Noch vor dem ESC in Stockholm wird Jamie-Lee aber ihren 18. Geburtstag feiern. „Ich werde dort meinem Stil treu bleiben“, sagt sie mit Blick auf die große Show im Mai. Grundsätzlich will sie ihren Auftritt dort genauso anlegen wie beim Vorentscheid – vielleicht noch etwas opulenter: „Ich mag’s, wenn’s viel ist. Ich mag’sm wenn’s auffällig ist!“

Jüngste Gewinnerin von „The Voice“

Vor einigen Monaten ist Jamie-Lee, die großer Fan asiatischer Popkultur ist, noch ganz und gar unbekannt. Sie bereitet sich auf das Abitur vor. Dann bewirbt sie sich bei der Castingshow „The Voice of Germany“.

Schon dort sind quietschbunte Kleider im Manga-Stil ihr Markenzeichen. Jamie-Lee kommt Runde für Runde weiter, präsentiert im Finale den Song „Ghost“ und verlässt die Show als jüngste Gewinnerin in der Geschichte der Sendung. Schon am Morgen nach ihrem Sieg bei „The Voice“ wird Jamie-Lee gefragt, ob sie an der Vorentscheidung für den ESC in Stockholm teilnehmen will.

Bis nach Stockholm sind noch einige Wochen Zeit.
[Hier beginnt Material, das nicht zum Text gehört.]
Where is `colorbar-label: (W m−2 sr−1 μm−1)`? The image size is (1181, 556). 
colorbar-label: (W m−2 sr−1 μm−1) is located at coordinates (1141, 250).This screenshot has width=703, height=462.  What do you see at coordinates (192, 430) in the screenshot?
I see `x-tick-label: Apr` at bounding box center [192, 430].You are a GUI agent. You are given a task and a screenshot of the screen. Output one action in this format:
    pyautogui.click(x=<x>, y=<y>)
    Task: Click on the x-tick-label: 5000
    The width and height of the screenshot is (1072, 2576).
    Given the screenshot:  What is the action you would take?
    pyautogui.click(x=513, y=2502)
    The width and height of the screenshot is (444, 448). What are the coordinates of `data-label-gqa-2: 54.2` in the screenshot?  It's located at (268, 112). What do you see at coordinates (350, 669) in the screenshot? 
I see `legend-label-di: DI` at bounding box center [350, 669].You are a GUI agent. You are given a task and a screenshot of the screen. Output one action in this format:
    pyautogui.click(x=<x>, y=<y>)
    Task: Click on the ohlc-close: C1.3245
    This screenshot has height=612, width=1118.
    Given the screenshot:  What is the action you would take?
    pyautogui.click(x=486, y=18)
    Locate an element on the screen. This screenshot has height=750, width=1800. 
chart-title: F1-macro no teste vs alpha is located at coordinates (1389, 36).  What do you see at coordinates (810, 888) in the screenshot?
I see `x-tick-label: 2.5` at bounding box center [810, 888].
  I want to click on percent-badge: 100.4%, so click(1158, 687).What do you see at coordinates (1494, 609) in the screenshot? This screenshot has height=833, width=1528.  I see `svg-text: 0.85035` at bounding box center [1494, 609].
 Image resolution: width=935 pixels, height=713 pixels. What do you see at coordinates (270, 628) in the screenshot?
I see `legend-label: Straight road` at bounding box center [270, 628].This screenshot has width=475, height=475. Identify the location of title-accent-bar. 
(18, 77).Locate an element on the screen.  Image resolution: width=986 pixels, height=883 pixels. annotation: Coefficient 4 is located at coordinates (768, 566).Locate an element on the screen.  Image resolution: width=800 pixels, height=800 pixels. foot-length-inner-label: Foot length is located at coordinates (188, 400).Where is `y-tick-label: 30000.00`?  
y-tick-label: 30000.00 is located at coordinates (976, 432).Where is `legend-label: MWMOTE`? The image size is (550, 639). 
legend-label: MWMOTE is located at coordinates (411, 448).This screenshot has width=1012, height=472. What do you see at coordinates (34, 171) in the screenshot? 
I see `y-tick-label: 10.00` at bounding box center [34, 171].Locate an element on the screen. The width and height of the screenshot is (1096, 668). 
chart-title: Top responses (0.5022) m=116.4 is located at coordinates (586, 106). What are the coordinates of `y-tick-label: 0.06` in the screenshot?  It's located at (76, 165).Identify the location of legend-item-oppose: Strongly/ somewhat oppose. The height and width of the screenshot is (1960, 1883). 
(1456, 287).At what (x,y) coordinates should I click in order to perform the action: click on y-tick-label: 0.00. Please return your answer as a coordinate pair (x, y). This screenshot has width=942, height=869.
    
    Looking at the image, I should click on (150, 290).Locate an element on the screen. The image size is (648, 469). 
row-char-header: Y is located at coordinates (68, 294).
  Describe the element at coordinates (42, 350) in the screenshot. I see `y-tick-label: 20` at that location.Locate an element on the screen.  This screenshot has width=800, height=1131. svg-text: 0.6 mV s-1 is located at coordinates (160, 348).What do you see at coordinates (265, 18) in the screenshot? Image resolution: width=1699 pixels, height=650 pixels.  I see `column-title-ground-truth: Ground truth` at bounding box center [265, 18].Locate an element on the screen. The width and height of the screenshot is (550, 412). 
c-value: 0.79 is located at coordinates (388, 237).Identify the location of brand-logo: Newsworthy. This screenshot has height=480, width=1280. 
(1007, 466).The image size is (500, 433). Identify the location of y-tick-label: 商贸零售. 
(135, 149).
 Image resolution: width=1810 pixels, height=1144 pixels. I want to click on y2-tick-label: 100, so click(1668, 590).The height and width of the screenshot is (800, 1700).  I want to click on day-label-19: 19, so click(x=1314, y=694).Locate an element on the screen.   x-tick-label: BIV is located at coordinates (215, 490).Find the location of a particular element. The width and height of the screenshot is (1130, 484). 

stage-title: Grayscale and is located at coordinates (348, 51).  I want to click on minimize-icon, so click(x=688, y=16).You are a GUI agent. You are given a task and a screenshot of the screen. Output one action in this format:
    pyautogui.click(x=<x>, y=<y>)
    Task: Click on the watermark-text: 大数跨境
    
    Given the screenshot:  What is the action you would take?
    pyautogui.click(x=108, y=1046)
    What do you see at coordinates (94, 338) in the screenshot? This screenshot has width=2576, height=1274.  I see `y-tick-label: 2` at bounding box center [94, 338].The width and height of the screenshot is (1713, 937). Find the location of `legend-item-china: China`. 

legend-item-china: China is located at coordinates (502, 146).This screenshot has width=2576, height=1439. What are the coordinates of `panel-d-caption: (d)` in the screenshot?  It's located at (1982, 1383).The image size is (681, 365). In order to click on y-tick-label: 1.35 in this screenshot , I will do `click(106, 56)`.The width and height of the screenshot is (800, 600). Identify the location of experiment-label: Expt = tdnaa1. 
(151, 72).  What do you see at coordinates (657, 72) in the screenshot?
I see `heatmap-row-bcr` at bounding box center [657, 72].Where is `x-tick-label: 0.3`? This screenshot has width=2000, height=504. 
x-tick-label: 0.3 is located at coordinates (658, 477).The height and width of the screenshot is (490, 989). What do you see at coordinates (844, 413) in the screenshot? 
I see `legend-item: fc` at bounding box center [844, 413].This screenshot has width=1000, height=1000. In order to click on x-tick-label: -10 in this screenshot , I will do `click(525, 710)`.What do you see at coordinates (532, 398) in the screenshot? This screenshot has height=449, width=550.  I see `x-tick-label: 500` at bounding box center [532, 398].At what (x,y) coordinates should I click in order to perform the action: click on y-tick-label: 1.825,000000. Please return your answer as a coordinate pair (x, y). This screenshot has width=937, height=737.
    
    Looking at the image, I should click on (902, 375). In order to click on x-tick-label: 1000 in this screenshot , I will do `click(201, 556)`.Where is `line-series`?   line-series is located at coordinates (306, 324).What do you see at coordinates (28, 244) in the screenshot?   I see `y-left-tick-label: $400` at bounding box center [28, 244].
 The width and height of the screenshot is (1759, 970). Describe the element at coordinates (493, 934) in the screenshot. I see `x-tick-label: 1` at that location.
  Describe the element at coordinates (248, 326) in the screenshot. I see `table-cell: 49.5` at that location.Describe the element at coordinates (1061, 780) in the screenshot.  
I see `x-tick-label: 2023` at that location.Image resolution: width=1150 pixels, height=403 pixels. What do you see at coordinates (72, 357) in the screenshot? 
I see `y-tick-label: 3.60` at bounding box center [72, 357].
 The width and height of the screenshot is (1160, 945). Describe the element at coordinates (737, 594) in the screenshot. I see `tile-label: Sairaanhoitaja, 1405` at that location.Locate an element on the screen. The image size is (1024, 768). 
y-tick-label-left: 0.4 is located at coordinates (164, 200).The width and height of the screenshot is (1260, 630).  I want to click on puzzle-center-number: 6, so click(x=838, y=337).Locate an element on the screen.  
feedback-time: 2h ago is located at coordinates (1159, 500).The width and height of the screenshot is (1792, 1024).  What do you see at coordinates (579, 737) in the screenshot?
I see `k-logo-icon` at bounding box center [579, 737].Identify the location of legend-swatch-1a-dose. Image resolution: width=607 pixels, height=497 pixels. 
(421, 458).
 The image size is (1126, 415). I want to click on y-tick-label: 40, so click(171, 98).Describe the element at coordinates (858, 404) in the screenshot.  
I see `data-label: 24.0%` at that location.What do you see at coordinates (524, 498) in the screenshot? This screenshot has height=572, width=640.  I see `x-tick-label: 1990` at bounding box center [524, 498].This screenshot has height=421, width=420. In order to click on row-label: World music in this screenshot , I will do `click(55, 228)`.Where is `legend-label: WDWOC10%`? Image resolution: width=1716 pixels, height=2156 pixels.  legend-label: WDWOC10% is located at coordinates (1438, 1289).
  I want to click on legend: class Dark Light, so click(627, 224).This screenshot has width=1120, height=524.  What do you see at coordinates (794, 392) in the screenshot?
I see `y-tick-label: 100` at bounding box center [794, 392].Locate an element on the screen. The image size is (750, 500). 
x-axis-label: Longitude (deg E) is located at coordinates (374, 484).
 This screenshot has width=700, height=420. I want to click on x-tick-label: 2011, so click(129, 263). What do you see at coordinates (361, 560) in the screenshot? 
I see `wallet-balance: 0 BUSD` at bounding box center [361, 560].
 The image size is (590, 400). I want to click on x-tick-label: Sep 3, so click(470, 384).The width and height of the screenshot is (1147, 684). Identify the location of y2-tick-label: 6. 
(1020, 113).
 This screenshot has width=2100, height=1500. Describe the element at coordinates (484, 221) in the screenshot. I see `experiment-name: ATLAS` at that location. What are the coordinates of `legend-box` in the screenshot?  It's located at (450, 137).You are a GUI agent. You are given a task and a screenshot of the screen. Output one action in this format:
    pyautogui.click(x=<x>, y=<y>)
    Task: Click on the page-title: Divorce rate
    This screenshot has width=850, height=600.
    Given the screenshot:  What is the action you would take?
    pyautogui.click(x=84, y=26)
Vorher beginnt für Jamie-Lee eine Promo-Tour durch Deutschland und Europa. Ein Besuch in der Promi-Runde der renommierten NDR Talkshow steht an. Weitere Termine werden folgen.

Ein Nachteil des kometenhaften Aufstiegs: Die Schule muss erst einmal warten. Schon während der Castingphase für „The Voice“ hat Jamie-Lee sich eine Auszeit genommen. Aber ihr Abitur will sie auf jeden Fall noch machen.

„Und weil es ein gutes Abi werden soll, will ich mich drauf konzentrieren“, sagt sie selbstbewusst. Aber erst einmal liegt der Fokus auf Stockholm. Dort hat sie am 14. Mai einen Termin, der mindestens so aufregend ist wie das mündliche Abitur: das Finale des Eurovision Song Contest.